=== WHAT TO WORK ON ===
Recast the lines of this material as a Markdown table with two columns, Row and Text, giving each line its number and its words. Leave out blank lines and the pictures.

=== DATASET EXCERPTS ===
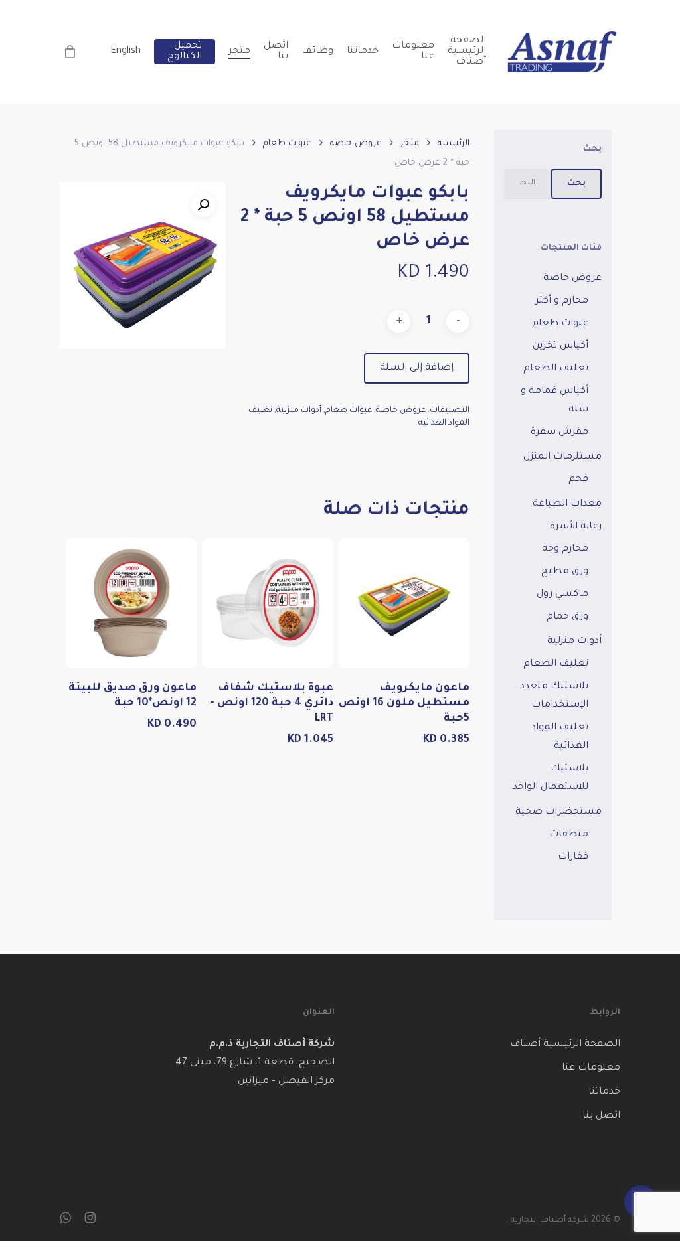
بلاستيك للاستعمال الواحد (550, 778)
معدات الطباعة (567, 504)
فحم (578, 480)
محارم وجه (565, 549)
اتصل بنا (601, 1116)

=== RIGHT ANSWER ===
| Row | Text |
|---|---|
| 1 | بلاستيك للاستعمال الواحد (550, 778) |
| 2 | معدات الطباعة (567, 504) |
| 3 | فحم (578, 480) |
| 4 | محارم وجه (565, 549) |
| 5 | اتصل بنا (601, 1116) |